#### What you need to do
1. Answer these from the article about the suicide bombing in Sana'a, marking your answers (a), (b) and (c):
(a) Which official was watching the drill when the blast occurred?
(b) How many people were injured in addition to those killed?
(c) Whose life was targeted in the April 2010 suicide attack in Sana'a?
2. Condense the paragraph of the article about the suicide bombing in Sana'a that begins "Sana'a is not a stranger to suicide attacks" into a shorter version that keeps its main facts.
3. Extend the article about the suicide bombing in Sana'a with a few more paragraphs, starting after its final sentence.

#### Text segment
* * *
Amr Habib stood staring blankly at the pool of blood on the tarmac as paramedics, policemen and forensics officers in white overalls hurried frantically around him. A soldier from Yemen's Central Security Forces, Habib was among those participating in a rehearsal for a military parade on Monday ahead of Yemen's May 22 National Unity celebrations. The drill, watched by the Minister of Defense, was drawing to a close when a dull thud shuddered through the square. A young man dressed in combat fatigues had sneaked into the tightly packed formation of soldiers and detonated explosives strapped to his chest. The blast, captured live on state TV, sent bodies and rifles flying across the square. Panicked soldiers fired their weapons in the air, scattering like sheep. A pile of motionless uniformed bodies lay on the tarmac.
Sana'a is not a stranger to suicide attacks. In April 2010, a young man blew himself up in an unsuccessful attempt on the life of former British ambassador Tim Torlot. But Monday's attack was of a different magnitude. The lone bomber claimed the lives of more than a hundred soldiers. Hospitals in Sana'a struggled to find the floor space, let alone adequate medical supplies, to treat the further 222 people who were injured. It was the single bloodiest incident seen in the capital since the 1994 civil war and a grim reminder of the turmoil this impoverished Arab nation is facing after a year of upheaval that unseated President Ali Abdullah Saleh.
* * *
#### Data for review
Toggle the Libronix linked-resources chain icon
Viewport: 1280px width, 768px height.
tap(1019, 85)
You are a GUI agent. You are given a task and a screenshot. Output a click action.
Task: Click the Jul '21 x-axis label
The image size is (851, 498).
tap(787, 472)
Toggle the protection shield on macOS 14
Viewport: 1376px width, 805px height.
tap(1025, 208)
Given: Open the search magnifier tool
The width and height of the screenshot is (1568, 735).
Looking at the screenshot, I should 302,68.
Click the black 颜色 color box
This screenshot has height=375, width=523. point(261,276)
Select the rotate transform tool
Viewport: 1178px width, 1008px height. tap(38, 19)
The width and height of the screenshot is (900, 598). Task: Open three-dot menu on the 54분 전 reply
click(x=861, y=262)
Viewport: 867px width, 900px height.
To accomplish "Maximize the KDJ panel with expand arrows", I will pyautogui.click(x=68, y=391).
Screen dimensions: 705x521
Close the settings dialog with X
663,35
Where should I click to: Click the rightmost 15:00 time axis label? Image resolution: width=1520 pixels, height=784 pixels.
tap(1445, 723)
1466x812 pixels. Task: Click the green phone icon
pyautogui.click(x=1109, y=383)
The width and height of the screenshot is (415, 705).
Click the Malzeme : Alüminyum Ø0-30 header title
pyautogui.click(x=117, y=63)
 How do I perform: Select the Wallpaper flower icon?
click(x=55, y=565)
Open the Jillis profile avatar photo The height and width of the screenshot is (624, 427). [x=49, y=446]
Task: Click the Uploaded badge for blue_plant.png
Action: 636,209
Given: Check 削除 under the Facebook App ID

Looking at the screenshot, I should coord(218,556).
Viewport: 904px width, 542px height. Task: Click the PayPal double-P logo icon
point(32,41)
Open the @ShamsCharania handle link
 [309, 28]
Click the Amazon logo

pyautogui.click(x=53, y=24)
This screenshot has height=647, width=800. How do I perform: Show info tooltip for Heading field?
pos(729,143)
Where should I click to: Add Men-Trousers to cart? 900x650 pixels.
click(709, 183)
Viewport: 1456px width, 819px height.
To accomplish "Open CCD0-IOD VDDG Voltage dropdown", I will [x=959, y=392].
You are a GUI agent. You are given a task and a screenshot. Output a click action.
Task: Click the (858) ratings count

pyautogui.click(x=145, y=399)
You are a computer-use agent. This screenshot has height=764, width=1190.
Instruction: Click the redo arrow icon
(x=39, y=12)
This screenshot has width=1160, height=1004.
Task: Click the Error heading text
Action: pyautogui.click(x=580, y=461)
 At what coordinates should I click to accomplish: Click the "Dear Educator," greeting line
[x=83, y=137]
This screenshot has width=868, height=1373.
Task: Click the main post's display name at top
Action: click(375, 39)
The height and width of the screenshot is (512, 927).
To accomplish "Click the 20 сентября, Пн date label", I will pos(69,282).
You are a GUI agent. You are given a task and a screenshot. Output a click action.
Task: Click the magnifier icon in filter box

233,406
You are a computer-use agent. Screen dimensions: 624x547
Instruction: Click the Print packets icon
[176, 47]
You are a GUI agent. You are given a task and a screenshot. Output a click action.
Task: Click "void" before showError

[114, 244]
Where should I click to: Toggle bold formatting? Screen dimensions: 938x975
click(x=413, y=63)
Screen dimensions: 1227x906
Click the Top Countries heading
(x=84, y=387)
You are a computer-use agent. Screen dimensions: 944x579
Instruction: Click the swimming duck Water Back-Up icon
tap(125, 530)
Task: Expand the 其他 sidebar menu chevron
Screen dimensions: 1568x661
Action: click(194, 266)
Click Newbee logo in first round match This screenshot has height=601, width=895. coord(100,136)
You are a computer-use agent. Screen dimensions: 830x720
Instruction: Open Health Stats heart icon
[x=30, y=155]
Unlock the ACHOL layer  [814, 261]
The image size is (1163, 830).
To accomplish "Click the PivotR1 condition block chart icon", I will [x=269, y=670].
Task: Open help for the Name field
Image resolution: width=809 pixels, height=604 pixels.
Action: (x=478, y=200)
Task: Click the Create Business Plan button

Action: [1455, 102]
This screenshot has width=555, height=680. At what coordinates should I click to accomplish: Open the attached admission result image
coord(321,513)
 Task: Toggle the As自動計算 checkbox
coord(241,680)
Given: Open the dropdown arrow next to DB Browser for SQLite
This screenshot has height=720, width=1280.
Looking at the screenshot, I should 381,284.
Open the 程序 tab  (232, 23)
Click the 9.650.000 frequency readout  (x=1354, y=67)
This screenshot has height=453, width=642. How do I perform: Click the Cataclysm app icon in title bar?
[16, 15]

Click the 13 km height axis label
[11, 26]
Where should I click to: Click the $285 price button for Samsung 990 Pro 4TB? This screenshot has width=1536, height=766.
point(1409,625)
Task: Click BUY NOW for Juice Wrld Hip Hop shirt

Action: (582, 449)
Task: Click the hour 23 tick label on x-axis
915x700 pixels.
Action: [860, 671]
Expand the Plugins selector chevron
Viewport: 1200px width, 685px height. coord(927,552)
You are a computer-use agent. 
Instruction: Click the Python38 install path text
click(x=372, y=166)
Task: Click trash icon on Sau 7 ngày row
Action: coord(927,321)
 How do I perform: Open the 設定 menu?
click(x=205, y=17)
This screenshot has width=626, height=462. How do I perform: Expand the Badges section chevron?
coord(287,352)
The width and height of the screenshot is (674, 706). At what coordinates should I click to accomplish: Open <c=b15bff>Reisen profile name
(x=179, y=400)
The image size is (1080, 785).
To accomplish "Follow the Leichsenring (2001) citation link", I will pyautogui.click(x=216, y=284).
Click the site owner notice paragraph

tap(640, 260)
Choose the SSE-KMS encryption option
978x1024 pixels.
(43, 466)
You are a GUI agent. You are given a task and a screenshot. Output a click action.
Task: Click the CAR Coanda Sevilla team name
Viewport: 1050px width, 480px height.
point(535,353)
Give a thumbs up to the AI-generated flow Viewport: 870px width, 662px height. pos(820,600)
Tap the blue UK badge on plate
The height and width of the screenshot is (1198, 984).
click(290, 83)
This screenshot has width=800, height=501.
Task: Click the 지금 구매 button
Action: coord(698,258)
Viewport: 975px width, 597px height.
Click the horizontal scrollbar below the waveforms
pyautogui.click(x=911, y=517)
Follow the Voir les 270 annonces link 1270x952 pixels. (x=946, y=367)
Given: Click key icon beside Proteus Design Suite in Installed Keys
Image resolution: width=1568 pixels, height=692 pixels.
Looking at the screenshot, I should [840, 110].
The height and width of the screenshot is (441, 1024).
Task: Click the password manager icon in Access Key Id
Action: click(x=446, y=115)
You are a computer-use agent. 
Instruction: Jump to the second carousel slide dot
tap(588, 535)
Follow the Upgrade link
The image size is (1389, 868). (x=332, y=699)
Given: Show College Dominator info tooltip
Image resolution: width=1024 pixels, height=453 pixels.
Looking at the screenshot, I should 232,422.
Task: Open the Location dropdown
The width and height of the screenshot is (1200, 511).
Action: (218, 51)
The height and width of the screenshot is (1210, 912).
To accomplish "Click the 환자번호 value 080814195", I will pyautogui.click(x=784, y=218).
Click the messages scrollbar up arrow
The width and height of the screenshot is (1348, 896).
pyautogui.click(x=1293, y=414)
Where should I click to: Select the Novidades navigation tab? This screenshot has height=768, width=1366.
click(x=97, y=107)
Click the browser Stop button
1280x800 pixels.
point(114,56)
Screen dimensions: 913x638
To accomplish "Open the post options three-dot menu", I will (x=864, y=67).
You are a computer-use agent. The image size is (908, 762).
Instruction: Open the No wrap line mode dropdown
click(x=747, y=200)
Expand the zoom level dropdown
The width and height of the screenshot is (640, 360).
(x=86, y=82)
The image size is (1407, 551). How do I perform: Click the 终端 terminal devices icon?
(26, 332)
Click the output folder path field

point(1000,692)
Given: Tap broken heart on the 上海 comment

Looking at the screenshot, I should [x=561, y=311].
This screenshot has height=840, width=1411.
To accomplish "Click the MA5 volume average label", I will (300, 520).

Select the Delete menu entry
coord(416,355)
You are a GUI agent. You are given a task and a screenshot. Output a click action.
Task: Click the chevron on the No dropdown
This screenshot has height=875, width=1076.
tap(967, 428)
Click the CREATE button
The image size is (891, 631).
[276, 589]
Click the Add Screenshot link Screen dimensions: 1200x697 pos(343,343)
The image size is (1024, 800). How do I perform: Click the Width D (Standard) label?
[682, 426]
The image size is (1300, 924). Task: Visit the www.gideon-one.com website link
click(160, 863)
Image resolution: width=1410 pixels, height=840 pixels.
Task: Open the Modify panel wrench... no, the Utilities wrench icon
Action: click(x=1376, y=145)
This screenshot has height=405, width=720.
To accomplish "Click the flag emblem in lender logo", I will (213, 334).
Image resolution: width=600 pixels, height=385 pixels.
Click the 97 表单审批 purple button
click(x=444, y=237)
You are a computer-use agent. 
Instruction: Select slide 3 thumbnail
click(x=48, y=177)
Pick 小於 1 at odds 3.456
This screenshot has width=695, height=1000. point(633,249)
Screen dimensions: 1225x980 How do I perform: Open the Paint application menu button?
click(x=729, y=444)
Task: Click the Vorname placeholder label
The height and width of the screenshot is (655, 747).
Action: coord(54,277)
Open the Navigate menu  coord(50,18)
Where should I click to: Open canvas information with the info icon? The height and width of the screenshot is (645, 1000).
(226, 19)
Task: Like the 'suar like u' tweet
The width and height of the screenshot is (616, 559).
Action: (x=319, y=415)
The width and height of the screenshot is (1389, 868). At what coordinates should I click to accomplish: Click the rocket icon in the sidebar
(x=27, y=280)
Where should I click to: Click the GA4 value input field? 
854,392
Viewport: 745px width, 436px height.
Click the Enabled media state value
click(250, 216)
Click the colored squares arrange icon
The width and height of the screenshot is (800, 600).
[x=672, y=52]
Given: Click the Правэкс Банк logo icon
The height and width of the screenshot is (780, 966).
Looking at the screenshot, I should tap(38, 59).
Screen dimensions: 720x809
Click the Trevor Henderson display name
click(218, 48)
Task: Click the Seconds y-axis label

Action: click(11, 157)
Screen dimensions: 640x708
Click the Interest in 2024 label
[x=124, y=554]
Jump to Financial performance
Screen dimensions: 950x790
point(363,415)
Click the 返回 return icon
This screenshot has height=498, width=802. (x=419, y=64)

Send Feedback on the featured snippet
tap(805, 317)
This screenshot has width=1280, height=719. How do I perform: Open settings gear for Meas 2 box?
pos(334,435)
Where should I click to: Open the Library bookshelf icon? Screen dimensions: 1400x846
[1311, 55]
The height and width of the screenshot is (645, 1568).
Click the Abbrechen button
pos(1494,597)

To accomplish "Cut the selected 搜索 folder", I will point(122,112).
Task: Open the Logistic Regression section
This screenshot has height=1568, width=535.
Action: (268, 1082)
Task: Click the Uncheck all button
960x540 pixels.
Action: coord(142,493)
* * *
#### Outputs by task
1.
(a) The Minister of Defense.
(b) 222 people.
(c) Former British ambassador Tim Torlot's.

2. Sana'a has seen suicide attacks before, including a failed April 2010 attempt on former British ambassador Tim Torlot. Monday's attack was far larger: a lone bomber killed more than a hundred soldiers and injured 222 others, overwhelming the city's hospitals. It was the capital's bloodiest incident since the 1994 civil war and showed the turmoil Yemen faces after a year of upheaval that unseated President Ali Abdullah Saleh.

3.
Adjusting the Yemeni flag slung over his shoulder, Habib squatted down and picked up a red beret from the ground. "This was the work of terrorists," he said, turning it over in his hands. "Extremists bent on destroying our nation."
Habib was right. Just hours after the attack, militants affiliated with al-Qaeda in the Arabian Peninsula (AQAP), posted a statement on Facebook claiming responsibility for the carnage. It was retaliation, they said, for an American-assisted government offensive against AQAP strongholds in southern Yemen. "We will take revenge, god-willing, and the flames of war will reach you everywhere," they said. Striking at soldiers from the Central Security Forces, an elite paramilitary unit trained by the U.S. to fight terrorism, the attack was as violent as it was symbolic. Al-Qaeda has made it clear that America is enemy No. 1. An attack by al-Qaeda gunmen on Sunday against three American civilian contractors helping to train Yemen's coast guard in the port city of Hodeidah was the third on U.S. nationals in as many months.
Monday's bloodbath underlined a shift in tactics by the jihadists who are busy trying to transform themselves from a fringe group of militants into a full-fledged domestic insurgency. "A year ago [al-Qaeda] were numbered in the dozens, armed with light weapons and scattered here and there," Jamal Benomar, the U.N. envoy to Yemen, told TIME in Sana'a last week. "Now they are in their thousands with tanks and heavy weapons. For the first time in history, al-Qaeda controls territory."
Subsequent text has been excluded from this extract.